Wednesday, 14 December 2022

Rick And Morty Verses Cthulhu #1 - Oni Press

RICK AND MORTY VERSES CTHULHU No. 1, December 2022
“Re-uniting the Eisner-nominated creative team from Rick and Morty Verses Dungeons And Dragons”, this opening instalment of a four-part mini-series should easily please fans of both Cartoon Network's animated sitcom and the Lovecraft-inspired universe - the Cthulhu Mythos. Indeed, Jim Zub’s twenty-two-page plot makes repeated nods to all the numerous storytelling elements which have made the “sociopathic mad scientist” and Great Old One so indelibly etched into modern-day nerd culture, such as frantic battles with exotic-looking extra-terrestrials, and superstitious American hillbillies fending off a mass of eldritch horrors which have pooled together at the bottom of their farmstead’s well.

Foremost of this comic’s many accomplishments though, has to be how quickly the Canadian author simply plonks the entire Smith family down into late Nineteenth Century Massachusetts and pens the initially well-armed quartet participating in some of H. P. Lovecraft’s most memorable written works. Sure, the fact that Sanchez simply takes them through one of his infamous portals following the discovery that “the air here is already polluted with mythos molecules” is arguably a little clunky and contrived. But such a no-nonsense approach immediately reaps dividends by smacking the central antagonists straight into the middle of “The Colour Out Of Space” and depicting Morty’s grandfather having an absolute blast defeating a certain “monstrous constellation of unnatural light”.

Similarly as successful is how Jerry is rapidly overcome by the terror of what he is witnessing, and has to retire home before his sanity is completely eradicated.
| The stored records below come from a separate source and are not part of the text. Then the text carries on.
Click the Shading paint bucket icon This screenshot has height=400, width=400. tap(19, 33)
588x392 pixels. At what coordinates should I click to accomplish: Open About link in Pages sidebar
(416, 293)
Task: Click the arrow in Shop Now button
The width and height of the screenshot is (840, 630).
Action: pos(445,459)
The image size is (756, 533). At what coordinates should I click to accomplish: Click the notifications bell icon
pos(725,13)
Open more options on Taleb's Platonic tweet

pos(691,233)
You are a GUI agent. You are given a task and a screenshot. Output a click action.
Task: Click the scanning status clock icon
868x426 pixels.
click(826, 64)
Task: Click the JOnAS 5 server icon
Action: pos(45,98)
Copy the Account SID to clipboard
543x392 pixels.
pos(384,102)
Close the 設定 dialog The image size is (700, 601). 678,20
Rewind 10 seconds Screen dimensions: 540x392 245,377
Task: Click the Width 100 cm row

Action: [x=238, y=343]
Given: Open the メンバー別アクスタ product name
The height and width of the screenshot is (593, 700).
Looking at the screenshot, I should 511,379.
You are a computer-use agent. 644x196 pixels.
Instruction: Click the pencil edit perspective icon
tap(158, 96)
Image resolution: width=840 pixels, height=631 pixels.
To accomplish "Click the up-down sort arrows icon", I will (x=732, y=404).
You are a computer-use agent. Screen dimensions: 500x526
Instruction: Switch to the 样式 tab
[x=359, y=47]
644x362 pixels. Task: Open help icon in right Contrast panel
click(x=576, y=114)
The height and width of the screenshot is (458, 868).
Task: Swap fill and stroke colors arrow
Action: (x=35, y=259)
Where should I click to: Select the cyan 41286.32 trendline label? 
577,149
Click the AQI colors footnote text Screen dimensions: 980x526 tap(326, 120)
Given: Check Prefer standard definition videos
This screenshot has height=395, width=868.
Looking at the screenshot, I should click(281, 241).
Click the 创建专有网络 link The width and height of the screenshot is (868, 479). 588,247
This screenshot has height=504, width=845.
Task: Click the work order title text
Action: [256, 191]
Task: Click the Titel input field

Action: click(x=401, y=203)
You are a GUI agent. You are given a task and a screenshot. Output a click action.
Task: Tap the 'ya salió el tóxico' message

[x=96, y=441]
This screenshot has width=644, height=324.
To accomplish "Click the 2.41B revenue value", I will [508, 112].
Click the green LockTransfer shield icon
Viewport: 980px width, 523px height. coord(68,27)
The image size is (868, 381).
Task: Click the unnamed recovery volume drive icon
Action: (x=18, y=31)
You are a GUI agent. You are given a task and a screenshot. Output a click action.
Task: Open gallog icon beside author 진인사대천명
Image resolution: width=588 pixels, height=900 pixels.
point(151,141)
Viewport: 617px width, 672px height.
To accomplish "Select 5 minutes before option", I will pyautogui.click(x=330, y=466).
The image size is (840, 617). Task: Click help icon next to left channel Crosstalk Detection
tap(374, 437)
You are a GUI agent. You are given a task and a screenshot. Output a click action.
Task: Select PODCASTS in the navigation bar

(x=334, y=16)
This sub-thread taps directly into the “stay-at-home” father’s vulnerable psyche and cowardice, as well as one of the central themes repeatedly depicted in Lovecraft’s tales – where peoples' mental stability is repeatedly called into question as a result of the psychological trauma they’ve incurred; “Humanity is less than a mole on the splayed skin of the Universe…”

Also adding an element of tongue-in-cheek humour into this publication’s proceedings is Troy Little, whose opening scene showing Morty inadvertently ruining an intergalactic sugar deal between Rick and the insectoid gangster, Globier, will surely cause many a bibliophile to laugh out loud at the utter contempt for his grandson pencilled upon Sanchez’s face. Furthermore, the Prince Edward Island-born cartoonist, alongside colorist Leonardo Ito, does a stand-out job of illustrating just how markedly different the Cthulhu Mythos universe is from Dimension C-137, by noticeably altering this book’s art-style with much darker overtones and less clean-looking line work.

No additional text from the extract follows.